Le culte de la Révolution est mort

Comment expliquez-vous que ce personnage si peu français soit parvenu à jouer un tel rôle dans l’histoire de France ?
Sa force provient précisément de son extériorité par rapport à l’événement qu’il va dominer, au moment d’ailleurs où l’événement lui-même arrive à son stade terminal. Napoléon arrive en fin de course, quand plus personne n’a envie de la Révolution, au moment où, comme dit Anatole France, ceux mêmes qui ont fait la Révolution commencent à s’en lasser et trouvent qu’elle dure un peu trop longtemps. D’autre part, s’il ne croit pas aux principes humanitaires de la Révolution, il n’est pas non plus animé par le ressentiment de ses contemporains.
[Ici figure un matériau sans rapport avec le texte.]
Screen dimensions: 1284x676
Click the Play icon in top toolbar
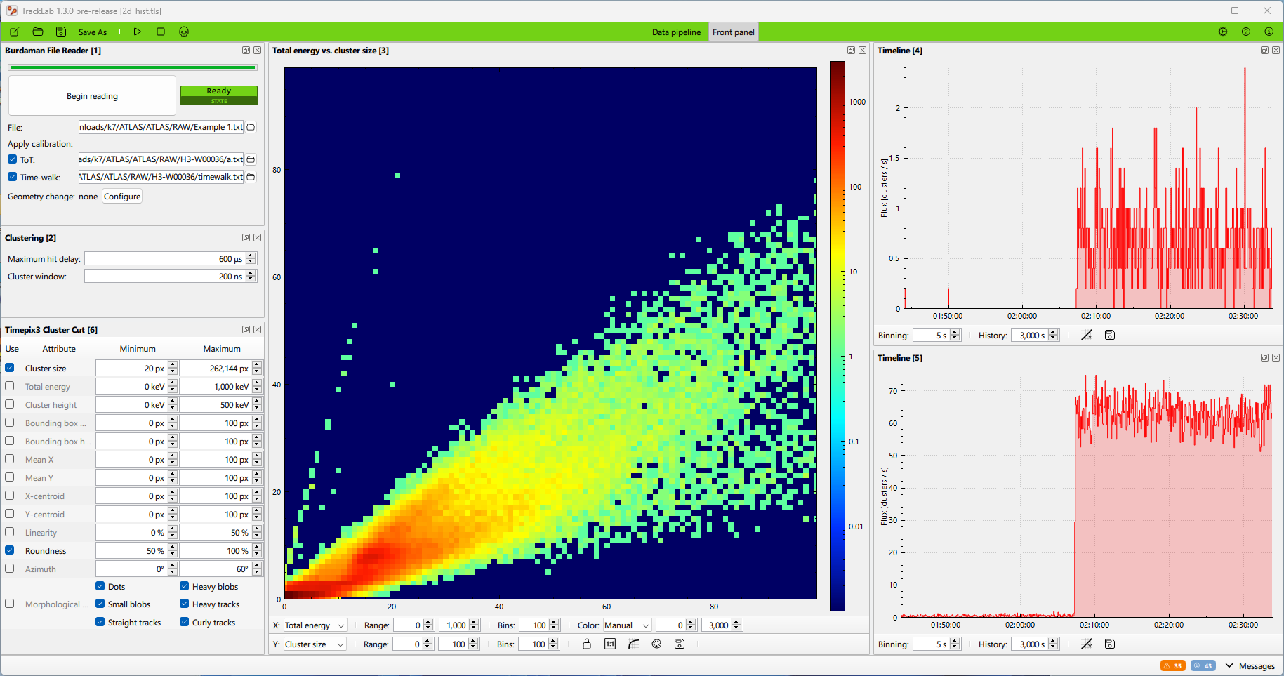tap(138, 32)
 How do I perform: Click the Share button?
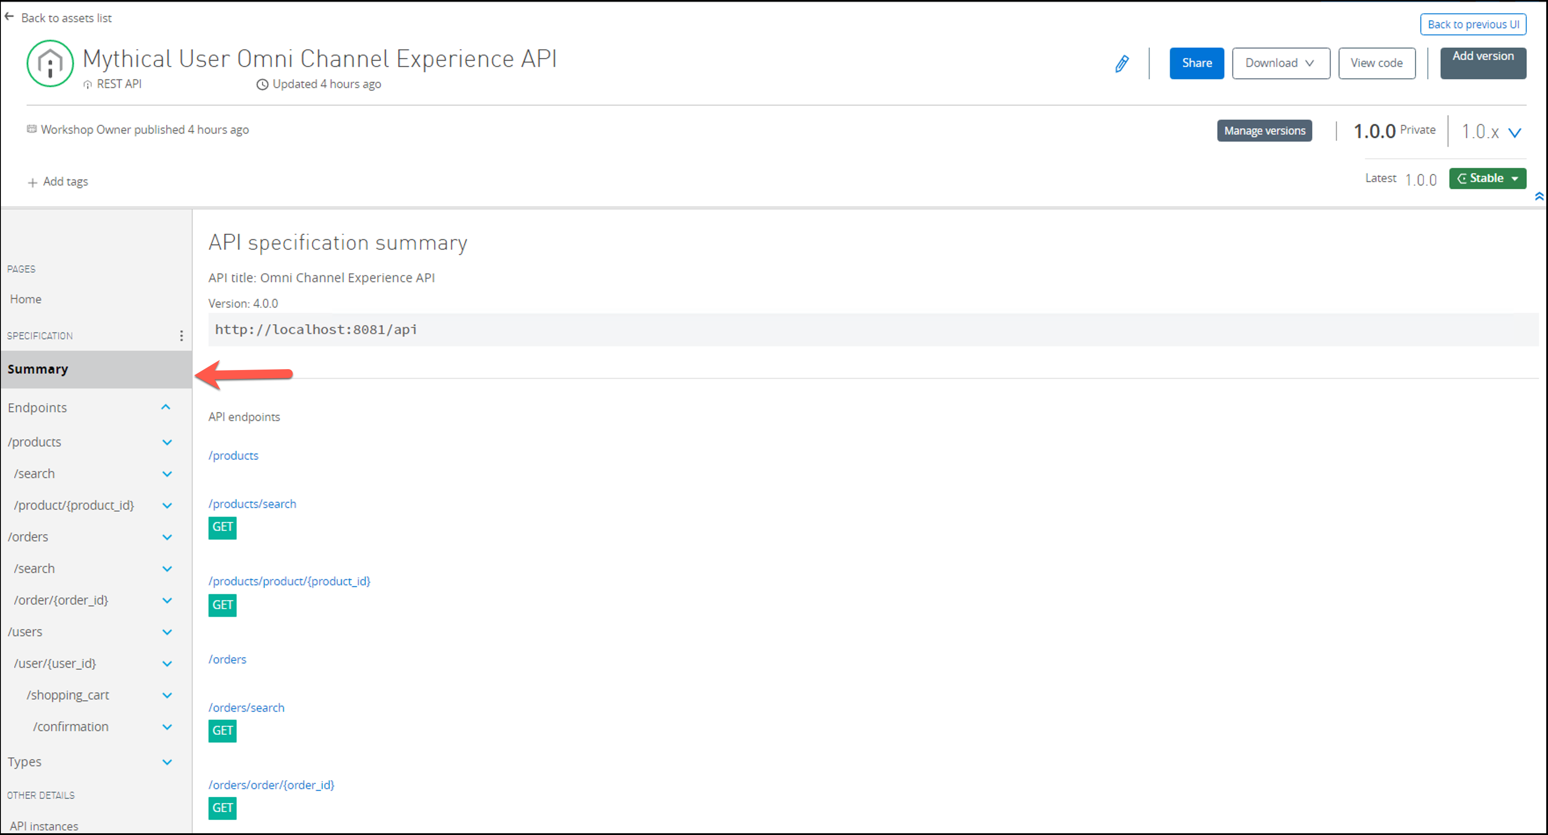click(x=1196, y=63)
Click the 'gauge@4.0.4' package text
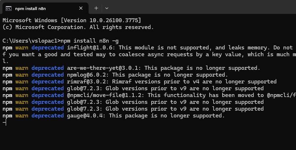Viewport: 296px width, 150px height. (87, 116)
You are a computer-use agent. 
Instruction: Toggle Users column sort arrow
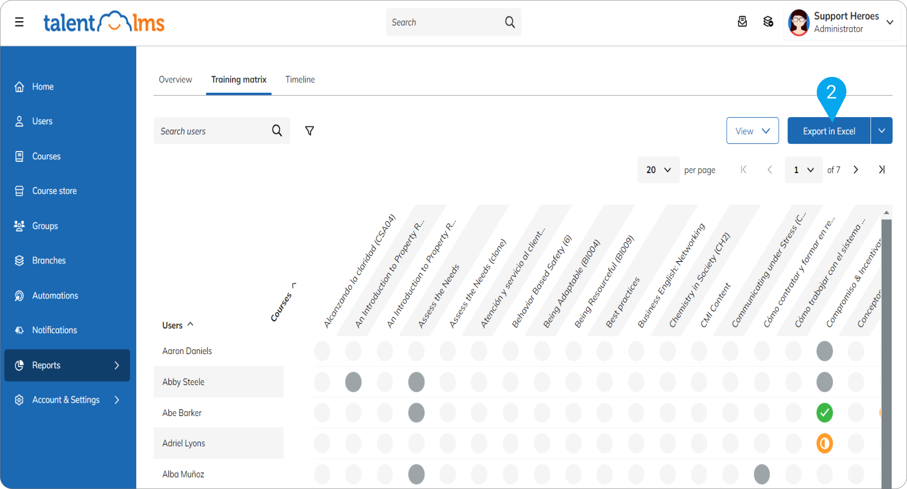(x=191, y=324)
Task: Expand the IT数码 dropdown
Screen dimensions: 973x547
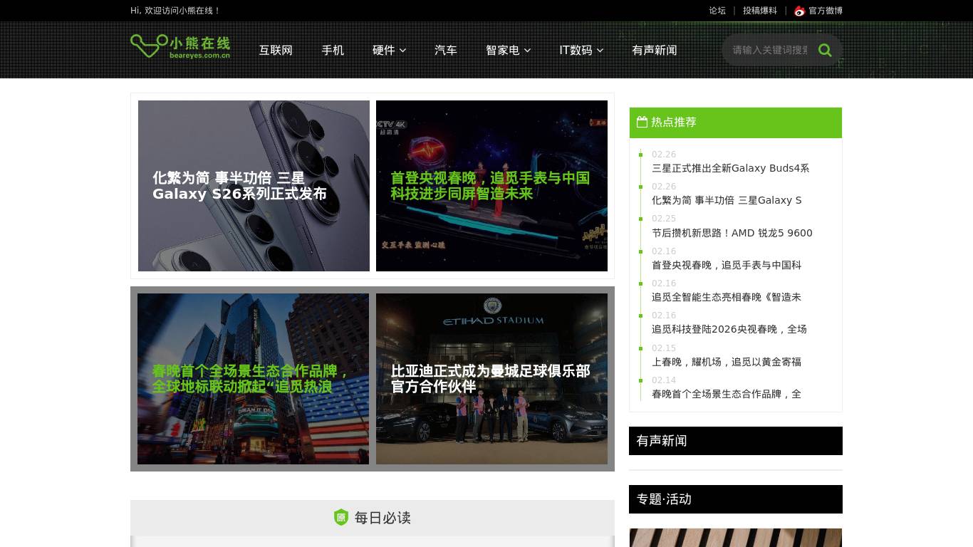Action: coord(581,50)

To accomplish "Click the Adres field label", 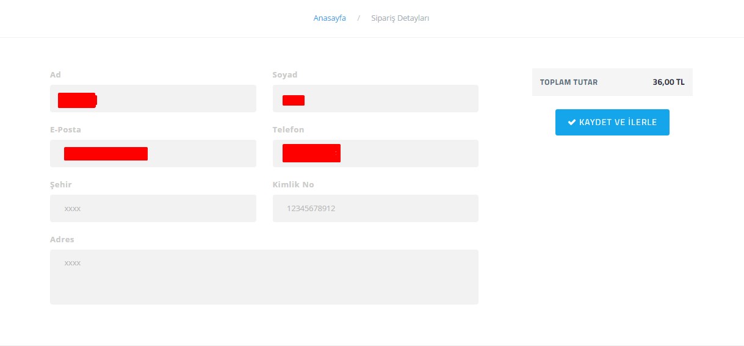I will tap(62, 239).
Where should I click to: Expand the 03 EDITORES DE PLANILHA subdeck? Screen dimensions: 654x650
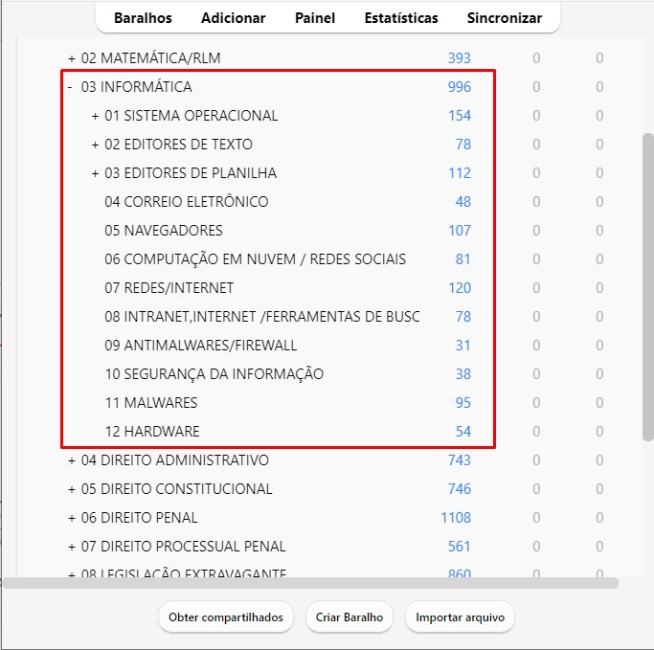95,173
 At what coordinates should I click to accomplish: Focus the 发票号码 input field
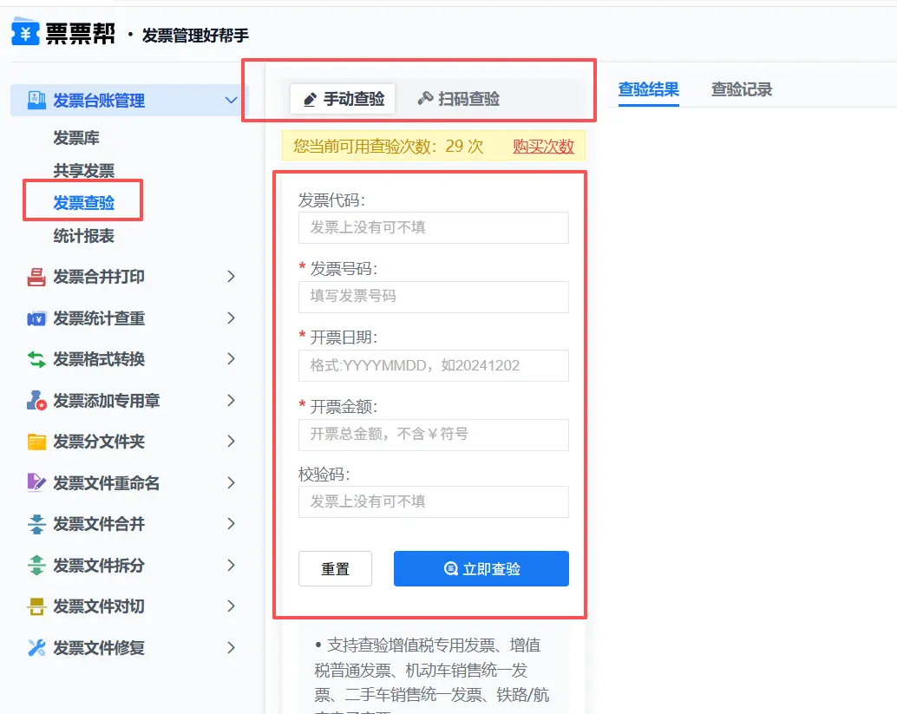pos(433,297)
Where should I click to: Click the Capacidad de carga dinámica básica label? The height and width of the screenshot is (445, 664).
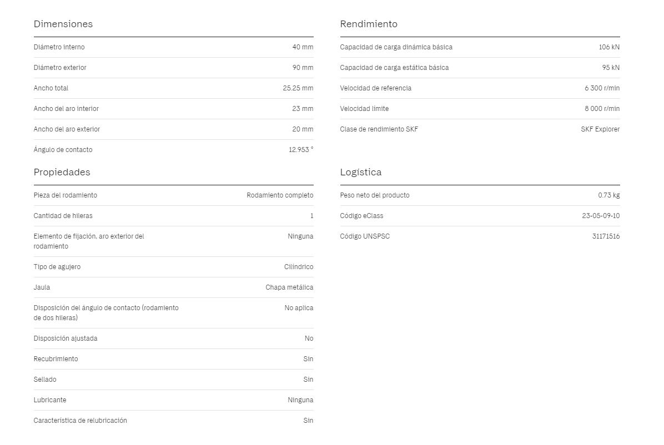pos(396,47)
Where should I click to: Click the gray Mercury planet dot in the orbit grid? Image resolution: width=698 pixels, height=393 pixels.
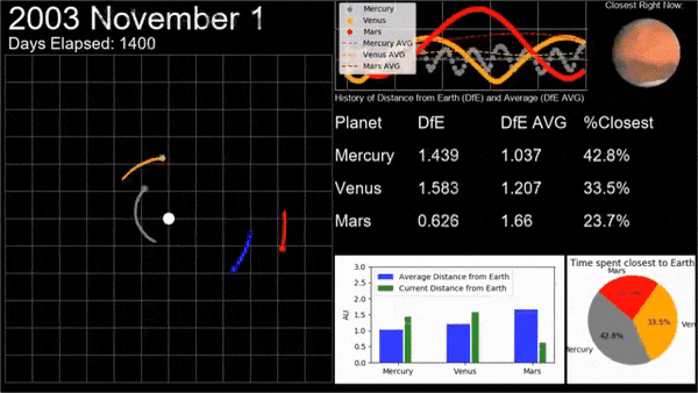click(x=144, y=188)
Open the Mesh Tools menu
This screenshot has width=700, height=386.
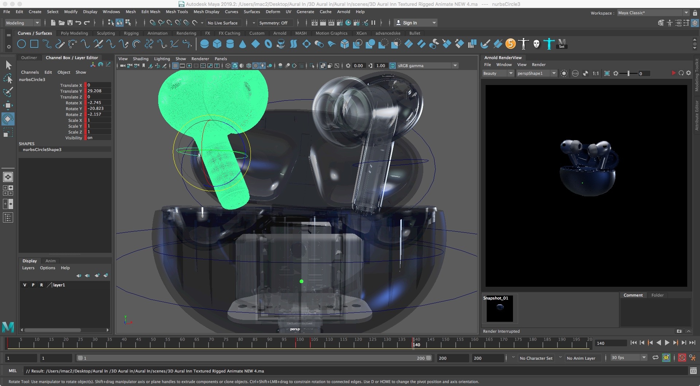176,12
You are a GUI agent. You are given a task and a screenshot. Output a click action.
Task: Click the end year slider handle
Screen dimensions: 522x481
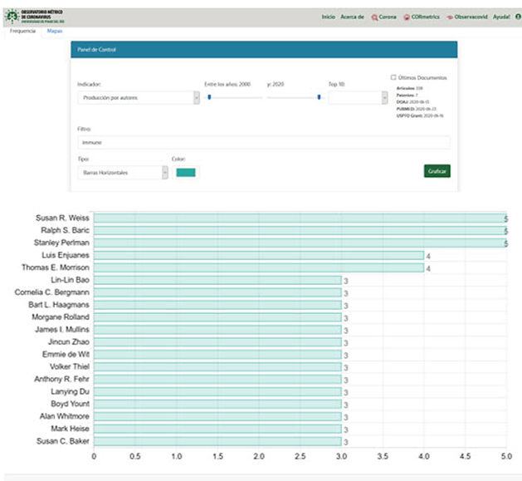319,97
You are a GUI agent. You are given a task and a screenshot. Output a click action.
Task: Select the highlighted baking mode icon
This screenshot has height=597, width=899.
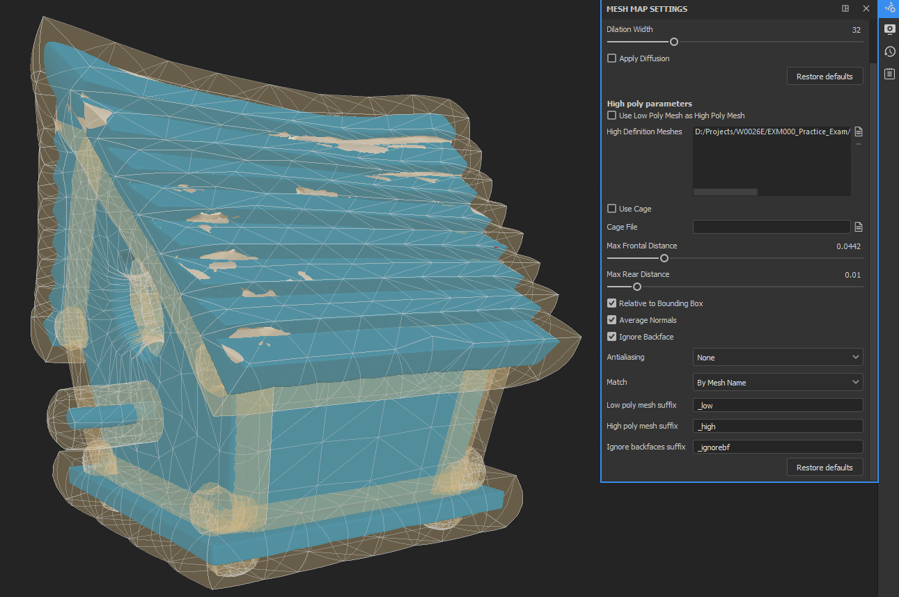(889, 8)
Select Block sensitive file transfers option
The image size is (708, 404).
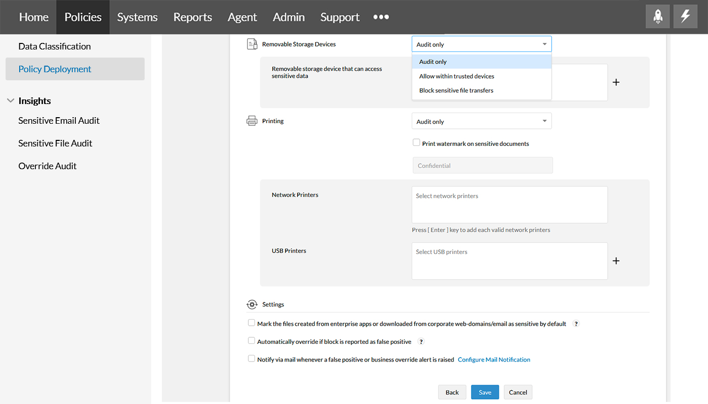click(x=456, y=90)
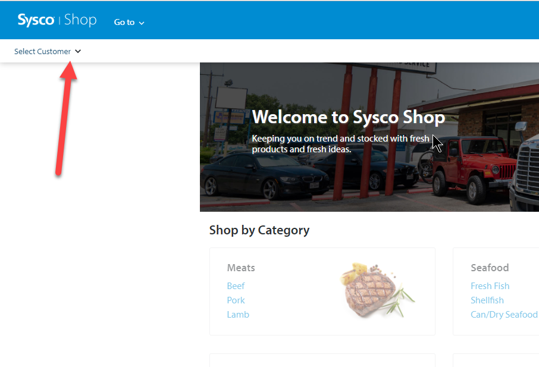Open the Can/Dry Seafood category

[x=503, y=314]
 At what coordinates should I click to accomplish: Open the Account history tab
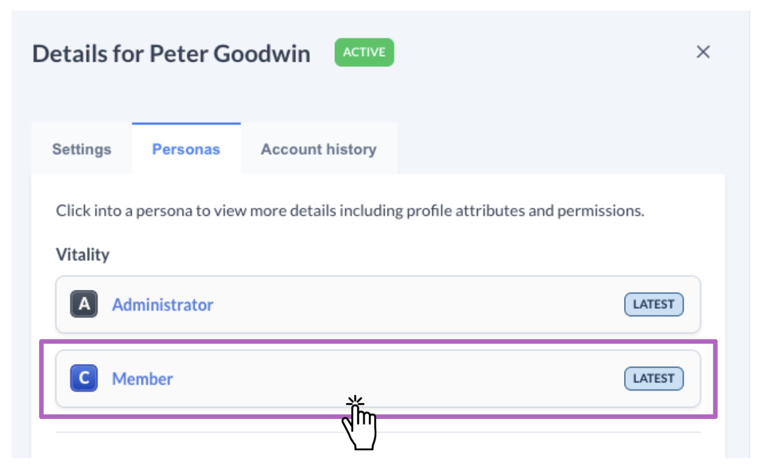(x=319, y=149)
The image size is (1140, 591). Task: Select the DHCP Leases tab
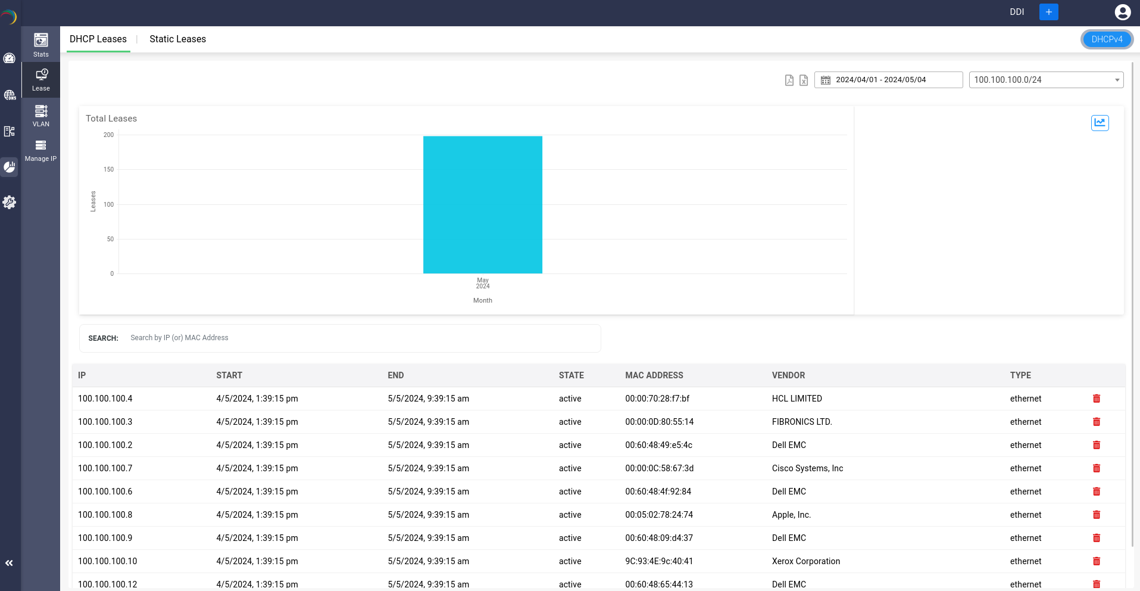point(98,39)
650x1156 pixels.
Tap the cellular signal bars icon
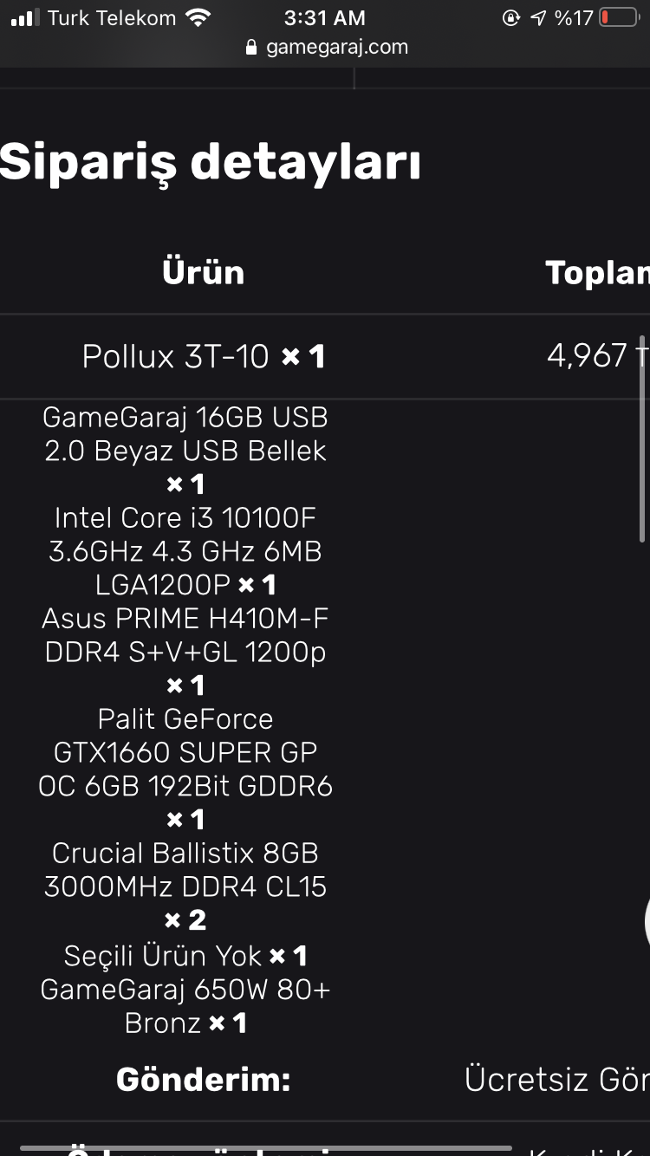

Non seulement il n’aime pas la Révolution, mais il n’aime pas tellement la France.
Il ne se sent pas français. Il est né à la périphérie, dans une terre rattachée à la France tardivement, l’année même de sa naissance. « Je veux être enterré auprès de ce peuple que j’ai tant aimé », écrira-t-il dans son testament. Cela signifie bien qu’il ne considérait pas en faire lui-même partie. Cela dit, même s’il s’est construit dans sa jeunesse, et par rejet de la France, une identité de patriote corse, c’était une identité d’emprunt. Au fond, il n’était ni vraiment Corse, quoique né à Ajaccio, ni vraiment Français, quoique élevé sur le continent, et c’est pourquoi, en définitive, il sera partout chez lui.

Quand on vous lit, on aperçoit sans cesse l’ombre du général de Gaulle derrière Napoléon. D’ailleurs vous comparez explicitement le 13 mai 1958 au 18 brumaire, deux événements qui revêtent pour vous un coefficient positif. Vous aimez les coups d’Etat ?
Je dois avouer que oui, du moins un certain type de coups d’Etat. Du reste, les deux véritables instaurations de la République en France ont été les produits de coups d’Etat – car en dépit de sa dérive pseudo-monarchique, le Consulat est un régime républicain. Dans les deux cas, il s’agit de sortir d’une impasse politique mais aussi morale, de réconcilier et d’agir. Les débuts du Consulat et ceux de la Ve République sont deux périodes de réformes – et pas seulement d’annonces de réformes. Ce sont deux moments extraordinaires d’une histoire qui, depuis 1789, est traversée par une crise permanente. Cela dit, il n’est pas certain que le terme de coup d’Etat que j’emploie par commodité soit adapté. Je décrirai plus volontiers brumaire comme une élection par des moyens un peu brusqués. De fait, on ne parlera de coup d’Etat que rétrospectivement, quand le régime prendra un caractère autoritaire. Mais au début, tout le monde est satisfait. Bonaparte rassure les uns par son passé révolutionnaire et les autres par la modération dont il a fait preuve à l’égard des privilèges et de la religion en Italie. Autrement dit, comme de Gaulle le fera plus tard, il parvient à incarner les deux France et à en réconcilier les deux histoires.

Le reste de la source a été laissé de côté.